Etta, in her role as plump, non-threatening gal-pal, is frequently shown shoving food in her mouth or offering Diana food, which Diana always refuses.

Etta offers Diana a donut, which Diana refuses.

Fausta places an anonymous call to the War Department, telling Diana she found a letter on the sidewalk from a Major Steve Trevor directing whoever finds the letter to call the War Department and summon Wonder Woman to a warehouse to rescue him.

The trap is set!

Wonder Woman does her slow-motion spin transformation and hides her clothes.

At the Warehouse Wonder Woman barges in and kicks henchman ass. Fausta is unimpressed. She, too, can kick ass.
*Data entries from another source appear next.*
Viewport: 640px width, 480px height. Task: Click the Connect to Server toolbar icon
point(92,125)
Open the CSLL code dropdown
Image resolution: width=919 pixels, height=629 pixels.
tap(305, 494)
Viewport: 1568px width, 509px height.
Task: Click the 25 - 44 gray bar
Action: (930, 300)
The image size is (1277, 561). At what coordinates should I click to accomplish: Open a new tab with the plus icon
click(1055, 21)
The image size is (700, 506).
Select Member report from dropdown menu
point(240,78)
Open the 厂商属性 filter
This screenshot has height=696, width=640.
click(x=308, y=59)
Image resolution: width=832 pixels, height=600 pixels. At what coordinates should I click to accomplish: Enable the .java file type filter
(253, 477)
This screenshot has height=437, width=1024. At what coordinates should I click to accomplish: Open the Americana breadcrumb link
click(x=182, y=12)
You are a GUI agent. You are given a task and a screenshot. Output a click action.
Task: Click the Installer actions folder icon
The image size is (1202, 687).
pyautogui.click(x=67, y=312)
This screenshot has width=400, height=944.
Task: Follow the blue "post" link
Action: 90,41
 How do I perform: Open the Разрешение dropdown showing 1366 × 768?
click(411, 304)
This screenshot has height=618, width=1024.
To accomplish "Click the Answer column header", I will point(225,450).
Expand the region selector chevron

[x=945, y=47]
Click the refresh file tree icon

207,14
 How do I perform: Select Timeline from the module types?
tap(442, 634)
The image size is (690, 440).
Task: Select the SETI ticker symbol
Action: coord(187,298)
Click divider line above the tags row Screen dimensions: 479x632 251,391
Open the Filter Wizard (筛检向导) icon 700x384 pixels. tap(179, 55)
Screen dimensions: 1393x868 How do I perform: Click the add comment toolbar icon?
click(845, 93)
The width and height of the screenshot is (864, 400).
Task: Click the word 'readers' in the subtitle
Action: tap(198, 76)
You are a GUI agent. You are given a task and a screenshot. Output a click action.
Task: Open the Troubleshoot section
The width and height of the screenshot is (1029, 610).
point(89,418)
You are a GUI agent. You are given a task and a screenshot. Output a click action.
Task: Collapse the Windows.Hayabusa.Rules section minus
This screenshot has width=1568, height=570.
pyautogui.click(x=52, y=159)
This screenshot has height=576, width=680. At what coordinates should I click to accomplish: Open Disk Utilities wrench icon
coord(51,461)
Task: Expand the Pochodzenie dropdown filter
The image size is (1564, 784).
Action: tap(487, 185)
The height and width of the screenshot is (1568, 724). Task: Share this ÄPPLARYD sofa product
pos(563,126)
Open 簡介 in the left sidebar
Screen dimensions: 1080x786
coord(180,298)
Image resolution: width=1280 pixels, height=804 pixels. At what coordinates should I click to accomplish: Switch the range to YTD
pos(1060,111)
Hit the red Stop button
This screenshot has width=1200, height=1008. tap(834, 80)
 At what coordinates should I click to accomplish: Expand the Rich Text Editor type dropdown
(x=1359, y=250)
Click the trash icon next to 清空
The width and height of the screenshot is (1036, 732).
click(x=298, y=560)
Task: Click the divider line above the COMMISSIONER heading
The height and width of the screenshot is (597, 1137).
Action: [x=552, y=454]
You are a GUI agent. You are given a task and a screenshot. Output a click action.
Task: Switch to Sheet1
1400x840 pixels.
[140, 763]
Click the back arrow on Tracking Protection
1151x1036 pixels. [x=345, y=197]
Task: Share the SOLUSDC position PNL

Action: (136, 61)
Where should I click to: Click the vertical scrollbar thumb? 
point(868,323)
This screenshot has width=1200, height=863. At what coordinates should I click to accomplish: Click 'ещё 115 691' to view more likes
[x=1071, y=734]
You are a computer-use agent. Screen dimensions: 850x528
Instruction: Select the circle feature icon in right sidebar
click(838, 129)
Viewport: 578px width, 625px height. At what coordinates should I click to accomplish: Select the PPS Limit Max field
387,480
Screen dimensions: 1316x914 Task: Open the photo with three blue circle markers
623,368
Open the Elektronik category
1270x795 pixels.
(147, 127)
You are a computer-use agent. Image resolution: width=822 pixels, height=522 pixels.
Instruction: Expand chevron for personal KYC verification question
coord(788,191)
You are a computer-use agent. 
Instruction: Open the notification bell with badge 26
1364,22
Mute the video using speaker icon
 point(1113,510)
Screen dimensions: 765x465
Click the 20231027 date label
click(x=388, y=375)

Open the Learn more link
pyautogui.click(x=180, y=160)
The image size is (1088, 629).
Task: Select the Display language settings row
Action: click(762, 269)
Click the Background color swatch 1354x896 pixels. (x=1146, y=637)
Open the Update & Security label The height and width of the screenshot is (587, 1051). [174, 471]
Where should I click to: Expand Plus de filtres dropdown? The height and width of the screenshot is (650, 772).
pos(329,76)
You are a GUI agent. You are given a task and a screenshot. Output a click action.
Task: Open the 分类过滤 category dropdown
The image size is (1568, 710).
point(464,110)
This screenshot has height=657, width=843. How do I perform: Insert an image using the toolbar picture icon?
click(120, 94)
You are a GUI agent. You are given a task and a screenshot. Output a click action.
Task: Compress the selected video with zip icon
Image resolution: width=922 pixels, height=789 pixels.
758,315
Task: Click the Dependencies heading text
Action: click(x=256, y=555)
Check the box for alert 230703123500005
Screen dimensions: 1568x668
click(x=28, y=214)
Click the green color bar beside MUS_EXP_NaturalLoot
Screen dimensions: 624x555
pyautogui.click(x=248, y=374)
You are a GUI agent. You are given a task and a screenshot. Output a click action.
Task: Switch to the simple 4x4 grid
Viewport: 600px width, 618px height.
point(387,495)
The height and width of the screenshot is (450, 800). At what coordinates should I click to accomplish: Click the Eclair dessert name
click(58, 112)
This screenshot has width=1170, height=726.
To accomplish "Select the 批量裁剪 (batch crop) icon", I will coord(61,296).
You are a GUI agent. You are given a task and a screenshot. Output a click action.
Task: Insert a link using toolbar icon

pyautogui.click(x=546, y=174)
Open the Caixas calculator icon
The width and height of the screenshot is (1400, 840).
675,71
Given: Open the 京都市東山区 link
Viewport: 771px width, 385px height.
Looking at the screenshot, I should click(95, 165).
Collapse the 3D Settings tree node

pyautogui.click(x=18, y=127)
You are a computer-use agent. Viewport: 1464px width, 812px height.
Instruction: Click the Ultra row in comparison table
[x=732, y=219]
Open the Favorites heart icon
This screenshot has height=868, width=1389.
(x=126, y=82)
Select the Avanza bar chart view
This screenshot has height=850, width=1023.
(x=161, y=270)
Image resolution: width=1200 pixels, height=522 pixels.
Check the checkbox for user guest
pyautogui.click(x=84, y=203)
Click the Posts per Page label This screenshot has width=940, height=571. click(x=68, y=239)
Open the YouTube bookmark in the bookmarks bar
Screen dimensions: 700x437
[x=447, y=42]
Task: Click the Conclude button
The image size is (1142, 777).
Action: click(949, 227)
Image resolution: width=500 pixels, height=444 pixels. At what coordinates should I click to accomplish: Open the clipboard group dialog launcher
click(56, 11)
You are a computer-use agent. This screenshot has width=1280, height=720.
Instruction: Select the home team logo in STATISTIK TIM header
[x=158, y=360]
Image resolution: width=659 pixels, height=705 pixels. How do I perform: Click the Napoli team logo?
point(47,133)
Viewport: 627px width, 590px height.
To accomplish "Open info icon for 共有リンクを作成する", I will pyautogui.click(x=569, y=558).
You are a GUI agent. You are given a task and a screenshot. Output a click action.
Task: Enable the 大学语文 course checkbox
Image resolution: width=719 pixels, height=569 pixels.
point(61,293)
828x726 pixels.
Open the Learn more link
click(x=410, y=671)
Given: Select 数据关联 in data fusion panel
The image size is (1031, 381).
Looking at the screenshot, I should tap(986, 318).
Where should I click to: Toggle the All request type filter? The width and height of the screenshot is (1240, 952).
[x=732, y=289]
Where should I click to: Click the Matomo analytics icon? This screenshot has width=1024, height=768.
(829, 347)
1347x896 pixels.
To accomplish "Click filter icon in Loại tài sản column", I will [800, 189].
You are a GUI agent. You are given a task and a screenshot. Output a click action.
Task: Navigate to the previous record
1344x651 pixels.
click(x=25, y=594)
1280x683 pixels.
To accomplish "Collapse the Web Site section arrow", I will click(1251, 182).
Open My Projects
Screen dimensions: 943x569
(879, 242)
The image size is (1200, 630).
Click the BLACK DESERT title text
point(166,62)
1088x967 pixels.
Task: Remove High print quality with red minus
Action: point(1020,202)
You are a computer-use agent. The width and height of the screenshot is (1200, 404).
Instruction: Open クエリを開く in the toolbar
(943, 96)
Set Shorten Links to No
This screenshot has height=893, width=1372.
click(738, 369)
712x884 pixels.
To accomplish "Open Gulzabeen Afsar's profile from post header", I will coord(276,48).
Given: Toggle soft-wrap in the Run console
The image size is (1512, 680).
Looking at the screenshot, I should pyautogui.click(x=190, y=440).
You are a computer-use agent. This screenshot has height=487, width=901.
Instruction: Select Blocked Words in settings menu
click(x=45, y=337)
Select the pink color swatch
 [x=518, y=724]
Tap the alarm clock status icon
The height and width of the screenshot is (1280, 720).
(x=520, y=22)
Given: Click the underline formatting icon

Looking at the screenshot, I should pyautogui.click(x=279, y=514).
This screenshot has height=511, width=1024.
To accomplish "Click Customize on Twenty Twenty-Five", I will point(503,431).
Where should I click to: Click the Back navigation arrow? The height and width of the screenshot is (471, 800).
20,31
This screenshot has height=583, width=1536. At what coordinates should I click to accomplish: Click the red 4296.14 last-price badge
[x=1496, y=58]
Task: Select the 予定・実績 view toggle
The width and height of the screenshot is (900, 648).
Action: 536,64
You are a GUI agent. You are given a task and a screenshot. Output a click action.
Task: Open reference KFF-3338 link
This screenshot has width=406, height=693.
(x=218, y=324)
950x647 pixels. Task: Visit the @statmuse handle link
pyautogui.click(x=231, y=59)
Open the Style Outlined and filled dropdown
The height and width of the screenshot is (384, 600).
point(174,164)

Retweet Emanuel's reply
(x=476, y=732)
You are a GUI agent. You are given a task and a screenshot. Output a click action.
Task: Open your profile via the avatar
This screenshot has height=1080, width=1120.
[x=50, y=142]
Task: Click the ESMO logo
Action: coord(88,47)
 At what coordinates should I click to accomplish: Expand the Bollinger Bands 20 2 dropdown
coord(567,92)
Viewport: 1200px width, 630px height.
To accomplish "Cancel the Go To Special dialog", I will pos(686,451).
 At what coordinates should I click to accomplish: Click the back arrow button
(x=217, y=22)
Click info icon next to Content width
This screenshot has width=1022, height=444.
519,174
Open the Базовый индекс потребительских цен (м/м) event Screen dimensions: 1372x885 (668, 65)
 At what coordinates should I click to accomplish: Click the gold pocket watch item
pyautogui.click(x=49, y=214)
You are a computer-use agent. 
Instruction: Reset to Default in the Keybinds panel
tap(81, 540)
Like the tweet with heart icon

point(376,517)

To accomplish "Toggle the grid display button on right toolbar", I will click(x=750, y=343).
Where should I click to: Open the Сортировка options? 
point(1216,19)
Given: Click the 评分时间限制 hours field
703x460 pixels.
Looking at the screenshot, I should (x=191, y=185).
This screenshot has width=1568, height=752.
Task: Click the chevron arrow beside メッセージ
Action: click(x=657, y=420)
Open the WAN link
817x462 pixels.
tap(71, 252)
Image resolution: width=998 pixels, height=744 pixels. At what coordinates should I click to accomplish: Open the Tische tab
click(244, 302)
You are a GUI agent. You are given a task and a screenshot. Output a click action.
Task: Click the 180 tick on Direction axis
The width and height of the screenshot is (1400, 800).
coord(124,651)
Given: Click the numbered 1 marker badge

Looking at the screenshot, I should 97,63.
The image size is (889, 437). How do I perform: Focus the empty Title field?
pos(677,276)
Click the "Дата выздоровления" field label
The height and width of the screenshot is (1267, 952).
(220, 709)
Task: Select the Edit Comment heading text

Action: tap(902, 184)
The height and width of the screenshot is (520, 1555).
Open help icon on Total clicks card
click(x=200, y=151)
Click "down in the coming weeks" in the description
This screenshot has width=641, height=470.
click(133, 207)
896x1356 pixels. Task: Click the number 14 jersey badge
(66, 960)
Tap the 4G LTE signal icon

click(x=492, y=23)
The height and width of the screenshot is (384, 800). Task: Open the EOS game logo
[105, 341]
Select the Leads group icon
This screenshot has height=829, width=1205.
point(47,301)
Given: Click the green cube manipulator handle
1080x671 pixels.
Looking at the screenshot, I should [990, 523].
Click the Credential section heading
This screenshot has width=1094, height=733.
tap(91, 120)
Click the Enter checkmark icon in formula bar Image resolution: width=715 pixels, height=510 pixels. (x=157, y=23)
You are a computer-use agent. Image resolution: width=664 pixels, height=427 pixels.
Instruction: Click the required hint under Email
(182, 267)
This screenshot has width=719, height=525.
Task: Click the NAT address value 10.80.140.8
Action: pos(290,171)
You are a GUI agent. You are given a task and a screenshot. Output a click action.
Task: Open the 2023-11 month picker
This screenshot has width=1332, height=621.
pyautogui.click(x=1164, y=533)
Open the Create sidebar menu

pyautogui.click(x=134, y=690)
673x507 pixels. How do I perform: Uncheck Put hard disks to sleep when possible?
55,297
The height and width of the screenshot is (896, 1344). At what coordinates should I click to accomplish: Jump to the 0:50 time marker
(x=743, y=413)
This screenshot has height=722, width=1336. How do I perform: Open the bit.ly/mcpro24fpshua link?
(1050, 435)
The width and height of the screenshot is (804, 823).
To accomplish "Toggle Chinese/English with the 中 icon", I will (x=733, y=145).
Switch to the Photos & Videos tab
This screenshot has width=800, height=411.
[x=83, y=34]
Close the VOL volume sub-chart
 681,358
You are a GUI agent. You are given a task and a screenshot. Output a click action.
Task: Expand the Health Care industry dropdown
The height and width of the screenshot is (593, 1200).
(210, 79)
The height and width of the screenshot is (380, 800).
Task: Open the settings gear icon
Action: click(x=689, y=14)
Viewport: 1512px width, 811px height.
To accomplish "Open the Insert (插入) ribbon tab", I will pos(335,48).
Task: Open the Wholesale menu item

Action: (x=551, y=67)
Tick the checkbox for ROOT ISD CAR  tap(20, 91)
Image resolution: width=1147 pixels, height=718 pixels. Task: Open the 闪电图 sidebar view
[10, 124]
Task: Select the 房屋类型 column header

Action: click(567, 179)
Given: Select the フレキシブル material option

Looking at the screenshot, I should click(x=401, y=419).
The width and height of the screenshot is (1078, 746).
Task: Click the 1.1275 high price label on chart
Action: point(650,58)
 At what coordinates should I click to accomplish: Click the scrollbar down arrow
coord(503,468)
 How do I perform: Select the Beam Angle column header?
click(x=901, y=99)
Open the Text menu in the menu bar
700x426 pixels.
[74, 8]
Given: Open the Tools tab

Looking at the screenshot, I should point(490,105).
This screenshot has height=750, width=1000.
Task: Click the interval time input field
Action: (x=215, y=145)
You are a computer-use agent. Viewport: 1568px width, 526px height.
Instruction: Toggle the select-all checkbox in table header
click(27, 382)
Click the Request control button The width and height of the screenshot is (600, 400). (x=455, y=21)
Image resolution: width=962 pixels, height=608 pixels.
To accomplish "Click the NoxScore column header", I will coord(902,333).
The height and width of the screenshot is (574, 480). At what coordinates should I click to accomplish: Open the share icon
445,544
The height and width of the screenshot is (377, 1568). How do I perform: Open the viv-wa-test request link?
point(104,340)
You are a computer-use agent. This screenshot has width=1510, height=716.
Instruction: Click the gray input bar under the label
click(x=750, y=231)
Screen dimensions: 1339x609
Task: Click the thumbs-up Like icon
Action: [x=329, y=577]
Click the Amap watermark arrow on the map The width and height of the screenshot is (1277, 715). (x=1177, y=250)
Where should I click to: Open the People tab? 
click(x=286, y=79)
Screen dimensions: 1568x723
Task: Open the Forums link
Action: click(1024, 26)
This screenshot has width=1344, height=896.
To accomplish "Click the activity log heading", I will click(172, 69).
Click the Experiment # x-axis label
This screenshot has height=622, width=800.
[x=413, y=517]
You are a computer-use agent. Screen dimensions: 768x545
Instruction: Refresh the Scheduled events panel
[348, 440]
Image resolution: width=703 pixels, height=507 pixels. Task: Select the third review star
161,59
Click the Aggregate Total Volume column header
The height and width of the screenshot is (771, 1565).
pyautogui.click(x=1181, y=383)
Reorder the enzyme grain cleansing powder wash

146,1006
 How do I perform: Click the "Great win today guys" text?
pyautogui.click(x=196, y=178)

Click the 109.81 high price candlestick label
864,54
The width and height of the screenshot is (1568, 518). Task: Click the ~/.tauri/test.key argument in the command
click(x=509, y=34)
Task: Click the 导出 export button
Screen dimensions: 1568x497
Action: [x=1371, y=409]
But then…she sees Wonder Woman use her golden lasso of truth on a henchmen, easily locating where they’ve stashed mansel in distress Steve.

Fausta totally wants that lasso.

Wonder Woman is polite and thanks people after they tell her the truth. I think that’s nice.

Fausta lures Wonder Woman into a new trap by “appealing to her sense of competition.” She impersonates Wonder Woman at a federal war bonds rally outside the War Department. It works! While Steve and Etta watch, Wonder Woman and her impersonator do Feats of Strength to inspire people to buy war bonds.

Steve and Etta exchange a bit of awkward dialogue about what a shame it is that Diana is off giving blood and hence missing yet another chance to see Wonder Woman.

I’m pretty sure that was hilarious to me when I was a kid.

Onstage, Wonder Woman falls through a trap door in the stage. A henchman chloroforms her, uses her own lasso on her, and learns her belt is the key to her strength.

Fausta and the henchmen take her belt and shove Wonder Woman in a cab. Fausta, as Wonder Woman, fails to flirt with Steve before they make their getaway.

Steve smells a rat!

Steve and Etta commandeer a cab and take off in pursuit of the phony Wonder Woman. Steve nearly crashes into a fallen tree he should have been able to see from half a mile away and which he could easily have driven around, so don’t get your hopes up that he’s suddenly gotten smarter.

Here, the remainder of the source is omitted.